*Problem requirements*.
Look through the material below and return every line that contains "section".

*Supplied entries*.
%%
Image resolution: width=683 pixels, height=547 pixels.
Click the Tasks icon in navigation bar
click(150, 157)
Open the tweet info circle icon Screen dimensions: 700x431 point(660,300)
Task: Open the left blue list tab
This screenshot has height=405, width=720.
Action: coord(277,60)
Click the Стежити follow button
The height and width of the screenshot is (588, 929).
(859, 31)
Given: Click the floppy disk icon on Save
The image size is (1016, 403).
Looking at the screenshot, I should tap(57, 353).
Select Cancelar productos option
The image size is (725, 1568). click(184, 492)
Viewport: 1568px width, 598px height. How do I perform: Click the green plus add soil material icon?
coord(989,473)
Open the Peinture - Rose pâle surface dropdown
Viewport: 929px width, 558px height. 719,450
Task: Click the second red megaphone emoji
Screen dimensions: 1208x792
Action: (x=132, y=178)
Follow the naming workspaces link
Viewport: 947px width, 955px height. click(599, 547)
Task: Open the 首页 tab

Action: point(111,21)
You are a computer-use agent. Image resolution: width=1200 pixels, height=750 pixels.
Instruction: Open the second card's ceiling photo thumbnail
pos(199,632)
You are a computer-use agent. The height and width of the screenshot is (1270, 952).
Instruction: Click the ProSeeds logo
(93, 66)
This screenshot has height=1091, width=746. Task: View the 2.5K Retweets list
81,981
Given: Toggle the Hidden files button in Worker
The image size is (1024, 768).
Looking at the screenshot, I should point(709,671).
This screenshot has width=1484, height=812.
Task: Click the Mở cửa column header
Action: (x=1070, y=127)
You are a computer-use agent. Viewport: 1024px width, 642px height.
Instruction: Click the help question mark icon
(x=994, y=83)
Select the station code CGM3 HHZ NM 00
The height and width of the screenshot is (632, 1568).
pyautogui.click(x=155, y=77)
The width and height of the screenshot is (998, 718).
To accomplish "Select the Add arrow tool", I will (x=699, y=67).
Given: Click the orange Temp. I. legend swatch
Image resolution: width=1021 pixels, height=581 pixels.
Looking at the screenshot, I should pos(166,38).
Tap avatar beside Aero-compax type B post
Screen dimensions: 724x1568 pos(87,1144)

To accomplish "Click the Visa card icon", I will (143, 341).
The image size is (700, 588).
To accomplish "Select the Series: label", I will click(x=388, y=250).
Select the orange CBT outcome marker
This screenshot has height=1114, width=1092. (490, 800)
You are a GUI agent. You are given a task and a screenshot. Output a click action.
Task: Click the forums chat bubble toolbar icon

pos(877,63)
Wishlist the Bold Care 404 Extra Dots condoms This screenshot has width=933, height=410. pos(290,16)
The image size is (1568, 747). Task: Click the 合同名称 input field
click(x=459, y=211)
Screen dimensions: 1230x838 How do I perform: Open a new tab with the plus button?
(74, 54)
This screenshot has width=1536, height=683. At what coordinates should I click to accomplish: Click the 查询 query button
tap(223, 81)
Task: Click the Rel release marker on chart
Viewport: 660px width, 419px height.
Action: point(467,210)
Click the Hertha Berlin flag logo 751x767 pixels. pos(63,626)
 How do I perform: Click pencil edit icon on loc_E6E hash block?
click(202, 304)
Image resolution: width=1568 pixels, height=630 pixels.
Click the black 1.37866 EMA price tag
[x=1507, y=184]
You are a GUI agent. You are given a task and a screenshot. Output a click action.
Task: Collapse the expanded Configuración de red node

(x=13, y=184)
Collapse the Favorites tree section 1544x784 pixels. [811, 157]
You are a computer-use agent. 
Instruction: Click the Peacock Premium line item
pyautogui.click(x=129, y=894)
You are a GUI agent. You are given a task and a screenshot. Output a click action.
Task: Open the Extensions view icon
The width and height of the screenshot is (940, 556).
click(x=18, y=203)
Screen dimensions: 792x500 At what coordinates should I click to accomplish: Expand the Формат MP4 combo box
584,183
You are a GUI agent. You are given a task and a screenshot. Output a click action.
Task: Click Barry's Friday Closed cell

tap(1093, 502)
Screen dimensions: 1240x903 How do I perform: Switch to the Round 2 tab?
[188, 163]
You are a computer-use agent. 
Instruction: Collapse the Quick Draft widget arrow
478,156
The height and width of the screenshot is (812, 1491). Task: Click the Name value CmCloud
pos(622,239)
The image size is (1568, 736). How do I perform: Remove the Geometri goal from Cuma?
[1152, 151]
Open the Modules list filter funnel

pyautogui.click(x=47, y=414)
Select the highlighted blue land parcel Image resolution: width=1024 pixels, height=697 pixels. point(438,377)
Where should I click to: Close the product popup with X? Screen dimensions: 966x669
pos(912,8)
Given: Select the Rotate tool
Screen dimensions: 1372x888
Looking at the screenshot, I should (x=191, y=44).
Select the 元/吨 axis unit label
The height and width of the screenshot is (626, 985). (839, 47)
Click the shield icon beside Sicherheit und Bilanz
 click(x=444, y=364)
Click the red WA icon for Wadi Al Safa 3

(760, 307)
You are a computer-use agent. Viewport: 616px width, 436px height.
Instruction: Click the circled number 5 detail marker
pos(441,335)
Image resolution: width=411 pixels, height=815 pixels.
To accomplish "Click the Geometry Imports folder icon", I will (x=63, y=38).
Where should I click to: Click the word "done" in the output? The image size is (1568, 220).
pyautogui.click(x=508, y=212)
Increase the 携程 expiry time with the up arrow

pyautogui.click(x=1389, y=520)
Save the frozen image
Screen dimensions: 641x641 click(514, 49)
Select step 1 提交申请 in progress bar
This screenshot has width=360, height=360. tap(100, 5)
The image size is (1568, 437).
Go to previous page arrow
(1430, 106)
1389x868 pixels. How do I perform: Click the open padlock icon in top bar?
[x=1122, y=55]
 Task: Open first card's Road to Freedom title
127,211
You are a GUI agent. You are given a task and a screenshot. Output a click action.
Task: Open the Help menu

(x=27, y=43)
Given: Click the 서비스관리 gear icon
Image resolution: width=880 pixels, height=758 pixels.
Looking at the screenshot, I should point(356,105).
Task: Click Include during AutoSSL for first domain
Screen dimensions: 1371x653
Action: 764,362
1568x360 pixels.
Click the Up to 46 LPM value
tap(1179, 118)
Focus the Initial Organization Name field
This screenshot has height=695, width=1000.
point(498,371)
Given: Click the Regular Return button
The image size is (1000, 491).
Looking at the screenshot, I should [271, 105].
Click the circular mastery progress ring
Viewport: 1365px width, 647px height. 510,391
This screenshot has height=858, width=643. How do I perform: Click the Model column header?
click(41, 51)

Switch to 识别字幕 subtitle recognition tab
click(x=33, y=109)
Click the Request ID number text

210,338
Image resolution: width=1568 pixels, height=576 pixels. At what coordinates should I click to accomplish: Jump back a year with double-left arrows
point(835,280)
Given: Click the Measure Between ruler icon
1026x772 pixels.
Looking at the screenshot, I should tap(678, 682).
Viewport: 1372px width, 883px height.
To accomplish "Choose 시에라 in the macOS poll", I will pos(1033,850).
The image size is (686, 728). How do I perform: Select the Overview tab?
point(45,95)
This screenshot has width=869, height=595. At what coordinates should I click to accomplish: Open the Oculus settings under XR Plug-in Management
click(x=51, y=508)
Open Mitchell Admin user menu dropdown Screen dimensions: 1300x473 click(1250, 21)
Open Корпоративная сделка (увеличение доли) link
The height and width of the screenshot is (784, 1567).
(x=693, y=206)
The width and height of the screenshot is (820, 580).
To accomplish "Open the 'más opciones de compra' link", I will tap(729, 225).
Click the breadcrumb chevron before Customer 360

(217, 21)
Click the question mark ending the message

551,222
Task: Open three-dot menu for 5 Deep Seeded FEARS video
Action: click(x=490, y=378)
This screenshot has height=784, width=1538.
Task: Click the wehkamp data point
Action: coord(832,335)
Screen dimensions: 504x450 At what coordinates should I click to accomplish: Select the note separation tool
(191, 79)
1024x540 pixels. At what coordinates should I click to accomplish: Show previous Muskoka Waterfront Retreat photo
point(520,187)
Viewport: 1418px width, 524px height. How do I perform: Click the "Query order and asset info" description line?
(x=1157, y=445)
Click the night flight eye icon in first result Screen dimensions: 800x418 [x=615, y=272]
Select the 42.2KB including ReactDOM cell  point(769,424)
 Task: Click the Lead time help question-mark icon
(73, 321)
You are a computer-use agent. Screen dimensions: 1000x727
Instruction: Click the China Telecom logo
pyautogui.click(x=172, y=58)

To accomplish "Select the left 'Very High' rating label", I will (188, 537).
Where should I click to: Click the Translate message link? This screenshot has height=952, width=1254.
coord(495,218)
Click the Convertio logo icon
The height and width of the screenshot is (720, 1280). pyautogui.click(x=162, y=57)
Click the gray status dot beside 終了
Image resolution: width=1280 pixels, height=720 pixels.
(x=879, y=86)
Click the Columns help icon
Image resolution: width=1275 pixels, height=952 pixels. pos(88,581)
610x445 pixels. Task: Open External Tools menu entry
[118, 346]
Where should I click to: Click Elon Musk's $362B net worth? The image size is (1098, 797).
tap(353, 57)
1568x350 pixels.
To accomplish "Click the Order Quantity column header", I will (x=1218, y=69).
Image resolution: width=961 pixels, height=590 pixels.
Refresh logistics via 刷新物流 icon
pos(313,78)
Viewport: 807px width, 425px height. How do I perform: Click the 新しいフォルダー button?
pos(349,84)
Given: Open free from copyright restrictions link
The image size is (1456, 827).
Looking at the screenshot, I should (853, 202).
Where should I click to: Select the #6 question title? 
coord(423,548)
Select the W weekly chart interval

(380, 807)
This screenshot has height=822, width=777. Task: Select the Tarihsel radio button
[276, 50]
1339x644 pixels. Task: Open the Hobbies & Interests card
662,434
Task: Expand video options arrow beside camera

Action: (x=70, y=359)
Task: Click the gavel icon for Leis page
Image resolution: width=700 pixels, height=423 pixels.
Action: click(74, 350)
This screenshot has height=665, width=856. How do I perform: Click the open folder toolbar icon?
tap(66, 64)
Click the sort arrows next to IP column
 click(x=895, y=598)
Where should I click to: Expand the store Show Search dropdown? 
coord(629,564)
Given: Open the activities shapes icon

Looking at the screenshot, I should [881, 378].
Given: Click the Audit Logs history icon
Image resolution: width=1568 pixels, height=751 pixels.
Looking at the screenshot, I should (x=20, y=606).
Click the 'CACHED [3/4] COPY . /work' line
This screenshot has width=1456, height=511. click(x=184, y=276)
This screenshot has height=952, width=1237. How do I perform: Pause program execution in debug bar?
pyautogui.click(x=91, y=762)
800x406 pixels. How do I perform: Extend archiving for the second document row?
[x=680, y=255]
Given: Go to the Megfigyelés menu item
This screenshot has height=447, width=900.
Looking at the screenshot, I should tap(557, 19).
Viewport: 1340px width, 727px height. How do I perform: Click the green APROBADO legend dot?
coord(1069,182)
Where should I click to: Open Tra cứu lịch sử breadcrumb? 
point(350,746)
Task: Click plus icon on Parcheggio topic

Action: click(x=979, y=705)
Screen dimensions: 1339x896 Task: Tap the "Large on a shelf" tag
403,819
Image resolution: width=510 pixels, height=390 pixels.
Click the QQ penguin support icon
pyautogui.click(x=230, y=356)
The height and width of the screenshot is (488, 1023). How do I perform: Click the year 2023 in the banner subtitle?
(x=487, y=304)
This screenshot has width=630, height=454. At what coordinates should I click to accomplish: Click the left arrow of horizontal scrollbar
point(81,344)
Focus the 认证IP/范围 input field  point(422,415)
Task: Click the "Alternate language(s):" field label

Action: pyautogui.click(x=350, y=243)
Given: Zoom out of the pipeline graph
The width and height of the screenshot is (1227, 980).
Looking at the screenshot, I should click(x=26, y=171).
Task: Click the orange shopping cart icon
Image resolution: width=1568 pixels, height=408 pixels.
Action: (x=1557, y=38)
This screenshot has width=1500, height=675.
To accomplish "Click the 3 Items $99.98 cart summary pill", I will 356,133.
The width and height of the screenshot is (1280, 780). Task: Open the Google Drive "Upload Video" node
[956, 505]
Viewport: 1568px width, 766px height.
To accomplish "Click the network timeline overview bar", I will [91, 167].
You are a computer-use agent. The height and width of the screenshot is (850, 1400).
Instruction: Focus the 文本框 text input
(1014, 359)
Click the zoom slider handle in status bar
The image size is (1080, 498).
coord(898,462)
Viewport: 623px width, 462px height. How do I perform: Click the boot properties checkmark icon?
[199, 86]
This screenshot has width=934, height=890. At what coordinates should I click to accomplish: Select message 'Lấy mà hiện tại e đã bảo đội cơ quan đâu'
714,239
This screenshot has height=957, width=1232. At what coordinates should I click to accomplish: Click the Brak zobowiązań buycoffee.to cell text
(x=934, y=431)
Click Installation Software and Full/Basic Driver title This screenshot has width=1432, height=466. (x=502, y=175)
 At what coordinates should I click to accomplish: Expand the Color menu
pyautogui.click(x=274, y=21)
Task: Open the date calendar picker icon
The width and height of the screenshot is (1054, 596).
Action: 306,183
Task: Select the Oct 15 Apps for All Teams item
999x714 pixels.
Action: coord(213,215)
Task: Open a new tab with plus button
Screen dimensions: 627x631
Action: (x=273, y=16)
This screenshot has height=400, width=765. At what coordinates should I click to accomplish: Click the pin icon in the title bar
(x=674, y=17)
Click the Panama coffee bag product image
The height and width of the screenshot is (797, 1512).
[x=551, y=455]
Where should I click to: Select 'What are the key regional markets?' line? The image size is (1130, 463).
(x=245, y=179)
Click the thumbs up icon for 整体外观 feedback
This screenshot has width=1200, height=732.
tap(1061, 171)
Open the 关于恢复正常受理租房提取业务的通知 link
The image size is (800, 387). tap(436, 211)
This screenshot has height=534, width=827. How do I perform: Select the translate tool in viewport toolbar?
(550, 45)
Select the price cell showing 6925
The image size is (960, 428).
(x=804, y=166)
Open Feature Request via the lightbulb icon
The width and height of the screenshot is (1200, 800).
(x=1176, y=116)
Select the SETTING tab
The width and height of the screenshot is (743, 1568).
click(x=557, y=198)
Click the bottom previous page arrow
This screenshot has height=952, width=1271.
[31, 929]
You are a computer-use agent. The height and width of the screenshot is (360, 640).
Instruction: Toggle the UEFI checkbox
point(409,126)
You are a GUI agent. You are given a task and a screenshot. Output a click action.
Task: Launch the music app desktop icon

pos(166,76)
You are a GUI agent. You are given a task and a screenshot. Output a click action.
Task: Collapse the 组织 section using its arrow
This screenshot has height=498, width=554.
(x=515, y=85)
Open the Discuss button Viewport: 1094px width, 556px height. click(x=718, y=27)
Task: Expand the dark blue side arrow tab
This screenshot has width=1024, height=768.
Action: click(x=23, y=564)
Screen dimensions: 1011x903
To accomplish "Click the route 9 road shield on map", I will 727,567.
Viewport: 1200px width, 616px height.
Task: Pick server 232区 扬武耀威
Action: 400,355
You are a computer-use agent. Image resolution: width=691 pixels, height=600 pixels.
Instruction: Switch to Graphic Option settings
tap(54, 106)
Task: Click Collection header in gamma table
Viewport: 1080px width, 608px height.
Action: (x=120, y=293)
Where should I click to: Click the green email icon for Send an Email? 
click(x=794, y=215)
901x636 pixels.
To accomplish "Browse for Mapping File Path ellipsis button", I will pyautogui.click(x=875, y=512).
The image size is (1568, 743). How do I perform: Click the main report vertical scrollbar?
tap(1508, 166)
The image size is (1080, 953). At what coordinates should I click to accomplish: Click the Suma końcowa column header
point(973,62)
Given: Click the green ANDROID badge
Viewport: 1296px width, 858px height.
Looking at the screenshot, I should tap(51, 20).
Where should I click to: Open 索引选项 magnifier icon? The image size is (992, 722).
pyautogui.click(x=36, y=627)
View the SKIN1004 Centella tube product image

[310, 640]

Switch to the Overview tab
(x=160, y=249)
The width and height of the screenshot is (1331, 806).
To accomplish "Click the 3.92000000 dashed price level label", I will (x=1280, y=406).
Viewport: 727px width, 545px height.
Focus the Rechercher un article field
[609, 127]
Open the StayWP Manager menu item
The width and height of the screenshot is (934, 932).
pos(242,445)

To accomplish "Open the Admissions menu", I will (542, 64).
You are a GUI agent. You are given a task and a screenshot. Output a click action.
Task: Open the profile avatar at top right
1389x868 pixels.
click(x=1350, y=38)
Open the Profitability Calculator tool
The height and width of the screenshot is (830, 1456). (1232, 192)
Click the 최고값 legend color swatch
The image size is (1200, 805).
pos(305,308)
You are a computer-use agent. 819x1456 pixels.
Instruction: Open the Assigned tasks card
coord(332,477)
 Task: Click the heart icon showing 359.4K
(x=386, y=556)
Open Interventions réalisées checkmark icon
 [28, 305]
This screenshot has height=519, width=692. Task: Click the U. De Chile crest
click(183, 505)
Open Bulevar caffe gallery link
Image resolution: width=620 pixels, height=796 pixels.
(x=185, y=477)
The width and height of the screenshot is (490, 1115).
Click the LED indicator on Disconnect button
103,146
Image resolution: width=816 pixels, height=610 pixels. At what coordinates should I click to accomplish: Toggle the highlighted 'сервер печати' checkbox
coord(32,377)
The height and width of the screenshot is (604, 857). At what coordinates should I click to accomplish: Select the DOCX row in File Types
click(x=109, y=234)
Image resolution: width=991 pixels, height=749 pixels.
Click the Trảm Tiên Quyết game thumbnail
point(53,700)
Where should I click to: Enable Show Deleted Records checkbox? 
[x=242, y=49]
%%
*Finished task*.
Collapse the Favorites tree section 1544x784 pixels. [811, 157]
Task: Collapse the 组织 section using its arrow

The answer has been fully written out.